また日本は、日中関係における経済的な観点からの国益の定義と、安全保障上の観点からの脅威認識をどのように結びつけるのであろうか。いうならば、これまで対中戦略が存在しないということこそが、日本の中国に対する基本的な姿勢であったのではないだろうか。言い換えれば、日本がどのような対中戦略であったのかを示すことができる明確な文書を提示することが困難なのだ。
なぜ対中戦略が不在であったのか
それでは、なぜこれまで日本に対中戦略は不在であったのか。それには、以下のようないくつかの理由があるのではないか。
第1の理由は、日本と台湾との関係の複雑さである。戦後の日中関係の基本は、サンフランシスコ平和条約が発効した1952年4月28日に署名を行った、台湾の中華民国との間の「日華平和条約」を基礎とした中華民国との関係と、1972年9月29日の「日中共同声明」と1978年8月12日署名の「日中平和友好条約」を基礎とした中華人民共和国との関係という、「2つの中国」との関係によって規定されてきた。そしてその大枠は日本が主体的に構築したものというよりも、その時代の米中関係に大きく規定されるものであったのだ。
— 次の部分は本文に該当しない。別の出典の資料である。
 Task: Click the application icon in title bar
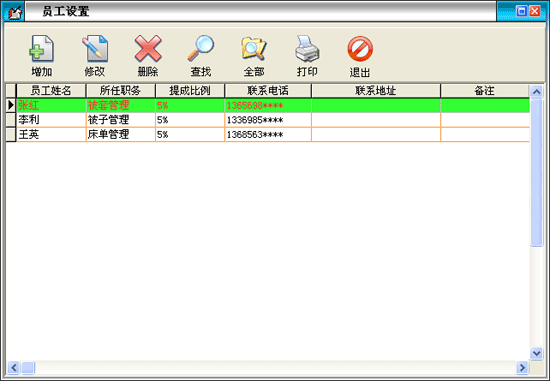tap(14, 12)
1951年9月のサンフランシスコ平和条約の締結の際に米英間、さらには日米関係で難しい外交議題となったように、日本は台湾の政府を選択することがいわば既定路線であったのだ。1972年の国交回復以後、北京政府の「1つの中国」という立場を尊重しながらも、日中関係と日台関係をどのように整合させるかという難問に対して、主体的な戦略を提示することが困難であった。
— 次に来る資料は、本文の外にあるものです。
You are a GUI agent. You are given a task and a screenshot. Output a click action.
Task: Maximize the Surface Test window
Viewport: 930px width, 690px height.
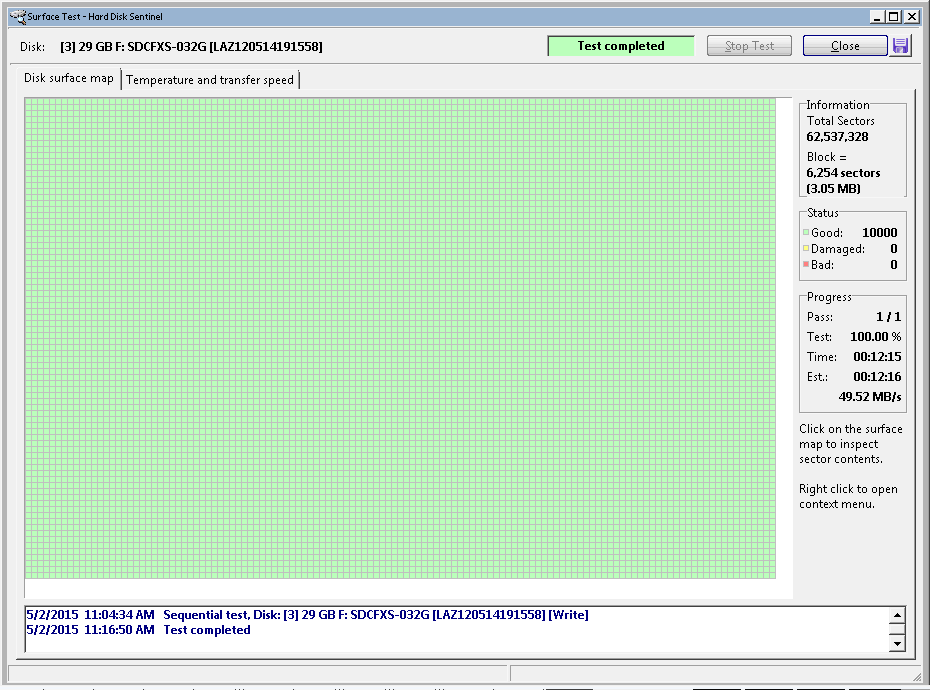894,16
第2の理由は、戦後処理と歴史認識問題である。アメリカやイギリス、フランスのようなほかの主要国とは異なり、日本は戦後の日中関係を、それが台湾の中華民国政府であっても、北京の中華人民共和国政府であっても、戦後処理を最大の外交課題として対応せねばならなかったことである。言うならば、日中間の外交関係の基礎を構築することこそが戦後日本の対中政策の目標であり、そのために膨大な努力が割かれていた。それは平和条約の締結をもって完了することができるというものではなかった。